M. S. Krishnan is the Michael R. and Mary Kay Hallman Fellow & Professor of Business Information Technology; Chair of Business Information Technology at the University of Michigan's Ross School of Business.

== Education ==

He obtained his Ph.D. from Carnegie Mellon University in 1996, with his Doctoral thesis on Cost and Quality Considerations in Software Product Management. Prior to this, he had completed his M.S. from Carnegie Mellon University (1993), M.C.A. from the University of Delhi (1987) and B.Sc. from the University of Delhi (1984).

== Career ==

He began his career as a lecturer at the University of Michigan in 1996, becoming an assistant professor in 1997, an associate professor in 2000 and a full professor in 2004. At Michigan, he is currently the co-director of the Center for Global Resource Leverage: India.

His research articles have appeared in various journals, including IEEE Transactions on Software Engineering and Harvard Business Review. He has published about 40 peer-reviewed articles. He also serves on the boards of many academic journals and is Associate Editor of Management Science and Information Systems Research.
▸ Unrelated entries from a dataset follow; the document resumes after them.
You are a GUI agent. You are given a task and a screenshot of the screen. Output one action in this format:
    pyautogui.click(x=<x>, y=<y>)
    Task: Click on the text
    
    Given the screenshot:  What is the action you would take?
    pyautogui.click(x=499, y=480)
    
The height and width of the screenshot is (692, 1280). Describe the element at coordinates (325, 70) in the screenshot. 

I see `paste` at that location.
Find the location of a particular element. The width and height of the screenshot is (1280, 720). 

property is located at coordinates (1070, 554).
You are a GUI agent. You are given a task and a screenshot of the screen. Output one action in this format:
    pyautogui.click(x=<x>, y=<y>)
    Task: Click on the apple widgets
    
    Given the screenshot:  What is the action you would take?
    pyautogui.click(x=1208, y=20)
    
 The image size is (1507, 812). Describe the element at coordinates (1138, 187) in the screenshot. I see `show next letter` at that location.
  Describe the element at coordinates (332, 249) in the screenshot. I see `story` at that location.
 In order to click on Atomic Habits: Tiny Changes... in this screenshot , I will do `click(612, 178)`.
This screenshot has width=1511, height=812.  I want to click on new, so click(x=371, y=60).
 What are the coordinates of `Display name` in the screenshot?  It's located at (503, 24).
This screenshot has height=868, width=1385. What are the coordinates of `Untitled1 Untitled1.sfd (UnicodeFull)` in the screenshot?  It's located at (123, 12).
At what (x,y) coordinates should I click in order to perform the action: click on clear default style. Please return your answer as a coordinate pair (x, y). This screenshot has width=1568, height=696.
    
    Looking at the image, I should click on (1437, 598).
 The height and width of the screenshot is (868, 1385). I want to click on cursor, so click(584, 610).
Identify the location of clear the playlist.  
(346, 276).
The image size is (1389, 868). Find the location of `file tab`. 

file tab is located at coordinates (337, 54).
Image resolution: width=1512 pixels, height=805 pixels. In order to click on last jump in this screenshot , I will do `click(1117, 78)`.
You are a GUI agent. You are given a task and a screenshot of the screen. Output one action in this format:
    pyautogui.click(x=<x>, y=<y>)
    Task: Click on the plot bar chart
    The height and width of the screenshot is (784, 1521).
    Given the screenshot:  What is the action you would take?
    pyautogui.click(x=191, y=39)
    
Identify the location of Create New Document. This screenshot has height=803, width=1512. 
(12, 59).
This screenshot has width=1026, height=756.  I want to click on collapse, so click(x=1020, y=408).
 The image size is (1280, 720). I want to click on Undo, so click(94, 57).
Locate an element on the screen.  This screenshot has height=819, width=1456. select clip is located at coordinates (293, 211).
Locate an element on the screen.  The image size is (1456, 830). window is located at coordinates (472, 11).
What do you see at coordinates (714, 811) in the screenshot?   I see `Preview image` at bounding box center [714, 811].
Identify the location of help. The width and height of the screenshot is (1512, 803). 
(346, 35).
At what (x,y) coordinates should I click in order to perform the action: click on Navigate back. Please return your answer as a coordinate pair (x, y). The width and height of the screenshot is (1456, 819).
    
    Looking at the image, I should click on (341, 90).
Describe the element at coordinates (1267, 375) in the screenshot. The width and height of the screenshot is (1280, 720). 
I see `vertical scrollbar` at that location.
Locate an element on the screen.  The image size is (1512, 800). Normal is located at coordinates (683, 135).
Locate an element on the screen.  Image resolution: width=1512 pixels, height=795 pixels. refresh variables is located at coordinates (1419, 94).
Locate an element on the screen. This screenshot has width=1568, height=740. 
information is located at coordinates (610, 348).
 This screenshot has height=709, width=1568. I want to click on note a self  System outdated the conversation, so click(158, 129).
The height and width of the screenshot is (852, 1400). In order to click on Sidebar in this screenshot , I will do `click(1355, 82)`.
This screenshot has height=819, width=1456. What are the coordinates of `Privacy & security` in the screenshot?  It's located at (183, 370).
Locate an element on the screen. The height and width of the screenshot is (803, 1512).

He just finished a book with Professor C.K. Prahalad entitled The New Age of Innovation on global resource leverage. He serves as an adviser to Next Services and Marketics.

In January 2000, the American Society for Quality (ASQ) selected him as one of the 21 voices of quality for the twenty-first century. In 2004, Optimize Magazine named him one of the four power thinkers on Business Technology.